**SELECTED PASSAGE**
════════
The act requires the MPSC to specify certain approved costs in a CON; e.g., the price approved for the purchase of power under the terms of the power purchase agreement.  The bill allows the MPSC to authorize a financial incentive that does not exceed the utility's weighted average cost of capital for power purchase agreements that a utility enters into with an entity that is not affiliated with it after the bill's effective date.

Section 6t–(New)–Statewide modeling assumptions for IRPs

When an electric utility requests a CON under Section 6s, the utility must include an integrated resource plan (IRP) according to standards established by the MPSC.  Those standards currently must include:

·         A long-term forecast of the electric utility's load growth under reasonable scenarios.

·         The type of generation technology proposed for the generation facility and the proposed fuel and regulatory costs under reasonable scenarios.

·         Projected energy and capacity purchased or produced by the utility under any renewable portfolio standard.

·         Projected energy efficiency program savings under any energy efficiency program requirements and the projected costs for that program.

·         Projected load management and demand response savings for the electric utility and the projected costs for those programs.

·         An analysis of the availability and costs of other electric resources that could defer, displace, or partially displace the proposed generation facility or purchased power agreement.  This would include additional renewable energy, energy efficiency programs, load management, and demand response beyond the amounts contained in the above provisions.

The bill requires the MPSC to, within 120 days of the bill's effective date and every four years thereafter, establish statewide modeling assumptions for integrated resource plans (IRPs).  A proceeding under this provision would not be a contested case and the determination of the modeling assumptions for IRPs would not be a final order for purposes of judicial review (the determinations would only be subject to judicial review as part of the final MPSC order resulting from consideration of IRPs).

The MPSC, in consultation with the Michigan Agency for Energy and the Department of Environmental Quality, would have to do all of the following in a proceeding under this provision:

·         Provide public notice that modeling assumptions for IRPs will be established and also about any hearing regarding the establishment of the modeling assumptions.

·         Solicit written comments regarding the establishment of the modeling assumptions.

·         Assess the potential for an increase in energy efficiency in the state.  The MPSC could initiate an assessment before commencing a proceeding to establish the modeling assumptions.

·         Identify significant state or federal environmental regulations, laws, or rules and how each would affect electric utilities in the state.

·         Identify, to the extent practicable, any formally proposed state or federal environmental regulation, law, or rule published in the Federal Register or Michigan Register and how it would affect electric utilities in the state.

·         Identify any required resource adequacy reserve margins in areas of the state.

·         Establish the modeling scenarios and assumptions each electric utility should include in developing its IRP as listed in the bill.

·         Allow other state agencies to provide input regarding any other regulatory requirements that should be factored into assumptions.

·         Publish a copy of proposed modeling scenarios and assumptions on the MPSC's website and the Michigan Agency for Energy's website.

·         Before issuing the final modeling scenarios and assumptions, receive written comments and hold hearings to solicit public input regarding the proposed modeling scenarios and assumptions.
════════
**DATA**
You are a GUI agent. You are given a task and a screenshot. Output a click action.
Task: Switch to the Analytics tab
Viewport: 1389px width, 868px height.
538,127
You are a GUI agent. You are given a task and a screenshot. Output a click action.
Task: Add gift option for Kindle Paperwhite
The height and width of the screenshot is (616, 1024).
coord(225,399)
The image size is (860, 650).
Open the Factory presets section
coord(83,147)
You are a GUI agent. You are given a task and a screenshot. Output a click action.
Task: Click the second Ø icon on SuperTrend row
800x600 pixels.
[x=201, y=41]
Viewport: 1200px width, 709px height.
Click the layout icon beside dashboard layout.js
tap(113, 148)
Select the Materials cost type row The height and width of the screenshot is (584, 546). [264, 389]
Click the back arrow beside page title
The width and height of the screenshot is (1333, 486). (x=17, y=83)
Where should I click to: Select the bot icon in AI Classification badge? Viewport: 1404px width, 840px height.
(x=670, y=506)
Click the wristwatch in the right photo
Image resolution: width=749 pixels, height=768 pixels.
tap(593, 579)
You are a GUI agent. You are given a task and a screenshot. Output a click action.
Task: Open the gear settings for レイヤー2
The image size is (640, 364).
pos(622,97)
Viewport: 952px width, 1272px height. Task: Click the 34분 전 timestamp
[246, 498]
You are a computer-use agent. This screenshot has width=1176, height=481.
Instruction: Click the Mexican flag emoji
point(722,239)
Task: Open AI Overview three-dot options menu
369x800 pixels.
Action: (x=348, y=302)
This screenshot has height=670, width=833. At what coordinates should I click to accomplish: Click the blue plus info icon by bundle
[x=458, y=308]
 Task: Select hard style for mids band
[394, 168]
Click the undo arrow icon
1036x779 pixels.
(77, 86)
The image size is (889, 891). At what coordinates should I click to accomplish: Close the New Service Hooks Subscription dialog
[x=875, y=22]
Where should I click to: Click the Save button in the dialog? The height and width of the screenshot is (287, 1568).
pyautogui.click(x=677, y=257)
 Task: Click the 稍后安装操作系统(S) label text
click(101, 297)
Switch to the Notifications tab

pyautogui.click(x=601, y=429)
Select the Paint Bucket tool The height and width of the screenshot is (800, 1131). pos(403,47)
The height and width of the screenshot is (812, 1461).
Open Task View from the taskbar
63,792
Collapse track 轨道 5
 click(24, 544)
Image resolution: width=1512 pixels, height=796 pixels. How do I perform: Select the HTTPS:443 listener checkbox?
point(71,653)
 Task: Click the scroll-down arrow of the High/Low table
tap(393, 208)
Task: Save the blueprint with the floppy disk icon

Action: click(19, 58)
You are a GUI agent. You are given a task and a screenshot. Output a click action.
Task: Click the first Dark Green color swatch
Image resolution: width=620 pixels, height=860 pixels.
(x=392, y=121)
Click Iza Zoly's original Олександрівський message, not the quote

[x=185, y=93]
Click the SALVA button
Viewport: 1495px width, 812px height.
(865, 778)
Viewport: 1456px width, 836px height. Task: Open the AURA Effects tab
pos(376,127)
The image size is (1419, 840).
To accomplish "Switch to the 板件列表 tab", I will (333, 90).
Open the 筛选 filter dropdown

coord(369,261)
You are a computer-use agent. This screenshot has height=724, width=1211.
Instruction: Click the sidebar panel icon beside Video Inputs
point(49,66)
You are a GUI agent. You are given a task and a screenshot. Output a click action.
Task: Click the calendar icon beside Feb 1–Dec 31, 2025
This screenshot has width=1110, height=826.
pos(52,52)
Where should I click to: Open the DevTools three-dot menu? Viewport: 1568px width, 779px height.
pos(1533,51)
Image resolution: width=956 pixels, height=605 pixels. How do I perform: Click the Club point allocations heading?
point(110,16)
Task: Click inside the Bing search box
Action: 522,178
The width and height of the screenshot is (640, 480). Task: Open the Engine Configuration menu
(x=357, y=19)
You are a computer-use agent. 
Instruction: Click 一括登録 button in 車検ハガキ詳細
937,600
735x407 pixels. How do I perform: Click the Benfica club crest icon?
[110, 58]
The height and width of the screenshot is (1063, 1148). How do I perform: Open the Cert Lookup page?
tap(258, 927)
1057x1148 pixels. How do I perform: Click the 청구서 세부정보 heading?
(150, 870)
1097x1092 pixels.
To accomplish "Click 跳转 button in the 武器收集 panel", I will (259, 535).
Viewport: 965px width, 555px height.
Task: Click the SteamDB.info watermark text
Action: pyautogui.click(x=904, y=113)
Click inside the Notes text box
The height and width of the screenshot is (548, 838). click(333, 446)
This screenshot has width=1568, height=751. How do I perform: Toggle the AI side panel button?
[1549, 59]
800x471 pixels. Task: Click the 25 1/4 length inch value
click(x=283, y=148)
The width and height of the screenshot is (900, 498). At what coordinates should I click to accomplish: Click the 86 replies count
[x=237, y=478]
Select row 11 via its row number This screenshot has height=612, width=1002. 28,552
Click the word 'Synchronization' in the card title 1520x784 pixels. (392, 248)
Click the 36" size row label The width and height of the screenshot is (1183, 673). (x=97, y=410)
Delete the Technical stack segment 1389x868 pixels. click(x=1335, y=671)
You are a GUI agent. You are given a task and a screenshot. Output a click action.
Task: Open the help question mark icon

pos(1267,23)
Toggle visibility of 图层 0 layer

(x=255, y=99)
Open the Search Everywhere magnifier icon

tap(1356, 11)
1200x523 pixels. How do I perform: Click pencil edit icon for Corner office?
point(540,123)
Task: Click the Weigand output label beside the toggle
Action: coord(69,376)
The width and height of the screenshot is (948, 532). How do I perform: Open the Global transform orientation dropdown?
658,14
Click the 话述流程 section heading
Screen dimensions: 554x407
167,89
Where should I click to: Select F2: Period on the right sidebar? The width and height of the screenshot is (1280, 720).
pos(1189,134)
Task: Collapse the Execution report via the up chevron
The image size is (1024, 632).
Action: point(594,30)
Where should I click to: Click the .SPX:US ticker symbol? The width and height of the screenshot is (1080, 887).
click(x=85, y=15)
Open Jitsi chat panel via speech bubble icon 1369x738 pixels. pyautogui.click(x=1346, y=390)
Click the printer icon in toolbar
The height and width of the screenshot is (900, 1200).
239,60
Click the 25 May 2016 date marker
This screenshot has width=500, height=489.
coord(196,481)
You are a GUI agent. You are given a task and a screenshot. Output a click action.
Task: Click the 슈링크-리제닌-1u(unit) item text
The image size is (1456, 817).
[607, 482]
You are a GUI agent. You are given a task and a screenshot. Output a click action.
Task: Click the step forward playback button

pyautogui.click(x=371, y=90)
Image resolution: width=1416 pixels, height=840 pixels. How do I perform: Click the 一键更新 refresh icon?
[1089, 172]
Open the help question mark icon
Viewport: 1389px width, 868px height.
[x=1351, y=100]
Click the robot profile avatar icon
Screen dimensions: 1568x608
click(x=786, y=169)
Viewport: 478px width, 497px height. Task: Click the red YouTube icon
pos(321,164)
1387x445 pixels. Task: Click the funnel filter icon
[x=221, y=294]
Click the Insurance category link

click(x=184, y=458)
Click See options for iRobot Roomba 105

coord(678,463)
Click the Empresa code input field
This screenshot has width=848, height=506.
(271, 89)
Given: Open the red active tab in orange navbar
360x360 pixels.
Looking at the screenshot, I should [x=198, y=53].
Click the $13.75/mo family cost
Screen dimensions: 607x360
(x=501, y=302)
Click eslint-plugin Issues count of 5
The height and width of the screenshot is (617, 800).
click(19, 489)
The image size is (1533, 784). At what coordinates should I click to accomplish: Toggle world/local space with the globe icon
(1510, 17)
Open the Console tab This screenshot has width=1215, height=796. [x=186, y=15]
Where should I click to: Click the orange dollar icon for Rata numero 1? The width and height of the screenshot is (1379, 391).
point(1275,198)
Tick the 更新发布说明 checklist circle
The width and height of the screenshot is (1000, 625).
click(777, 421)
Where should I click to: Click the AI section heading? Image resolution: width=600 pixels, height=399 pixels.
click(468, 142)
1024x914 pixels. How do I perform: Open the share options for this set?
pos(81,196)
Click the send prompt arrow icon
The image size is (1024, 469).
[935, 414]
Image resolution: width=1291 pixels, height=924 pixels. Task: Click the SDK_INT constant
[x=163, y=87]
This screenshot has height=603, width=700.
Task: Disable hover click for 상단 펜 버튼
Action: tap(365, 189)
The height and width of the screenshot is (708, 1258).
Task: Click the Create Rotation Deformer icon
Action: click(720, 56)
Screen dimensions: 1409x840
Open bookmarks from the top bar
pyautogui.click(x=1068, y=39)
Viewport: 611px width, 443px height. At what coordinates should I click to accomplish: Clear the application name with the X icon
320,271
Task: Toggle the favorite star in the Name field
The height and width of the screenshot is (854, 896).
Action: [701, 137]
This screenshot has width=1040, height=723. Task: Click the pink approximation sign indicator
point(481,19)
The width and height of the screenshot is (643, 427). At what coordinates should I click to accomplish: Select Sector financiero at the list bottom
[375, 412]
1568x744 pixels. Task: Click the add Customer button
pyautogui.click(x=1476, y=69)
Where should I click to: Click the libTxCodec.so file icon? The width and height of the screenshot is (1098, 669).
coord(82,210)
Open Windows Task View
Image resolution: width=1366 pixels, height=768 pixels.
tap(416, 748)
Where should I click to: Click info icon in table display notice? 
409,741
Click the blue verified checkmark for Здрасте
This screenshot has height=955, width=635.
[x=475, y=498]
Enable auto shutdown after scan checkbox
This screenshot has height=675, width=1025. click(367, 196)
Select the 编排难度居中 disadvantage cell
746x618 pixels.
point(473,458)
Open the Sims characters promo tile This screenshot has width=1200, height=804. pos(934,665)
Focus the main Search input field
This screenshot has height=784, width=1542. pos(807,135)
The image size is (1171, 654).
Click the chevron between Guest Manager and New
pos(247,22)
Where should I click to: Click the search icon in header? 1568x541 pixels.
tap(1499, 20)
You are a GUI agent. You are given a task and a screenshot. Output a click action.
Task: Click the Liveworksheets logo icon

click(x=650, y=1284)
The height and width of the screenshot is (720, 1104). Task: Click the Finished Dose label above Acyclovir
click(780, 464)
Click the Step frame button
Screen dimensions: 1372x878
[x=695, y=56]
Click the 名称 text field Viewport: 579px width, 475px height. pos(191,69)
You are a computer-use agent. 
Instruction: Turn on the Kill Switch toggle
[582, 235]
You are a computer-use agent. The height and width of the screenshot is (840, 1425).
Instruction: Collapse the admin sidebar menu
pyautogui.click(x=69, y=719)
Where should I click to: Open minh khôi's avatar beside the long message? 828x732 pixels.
════════
**EXERCISES**
1: Repeat part of the bill analysis word for word, starting at the words "The MPSC, in" and ending after "each would affect electric utilities in the state.".
2: According to the bill analysis, how soon after the bill's effective date must the MPSC establish statewide modeling assumptions for IRPs?
Work only from the bill analysis.

**SOLUTIONS BY TASK**
1:
The MPSC, in consultation with the Michigan Agency for Energy and the Department of Environmental Quality, would have to do all of the following in a proceeding under this provision:

·         Provide public notice that modeling assumptions for IRPs will be established and also about any hearing regarding the establishment of the modeling assumptions.

·         Solicit written comments regarding the establishment of the modeling assumptions.

·         Assess the potential for an increase in energy efficiency in the state.  The MPSC could initiate an assessment before commencing a proceeding to establish the modeling assumptions.

·         Identify significant state or federal environmental regulations, laws, or rules and how each would affect electric utilities in the state.

2: Within 120 days of the bill's effective date, and every four years after that.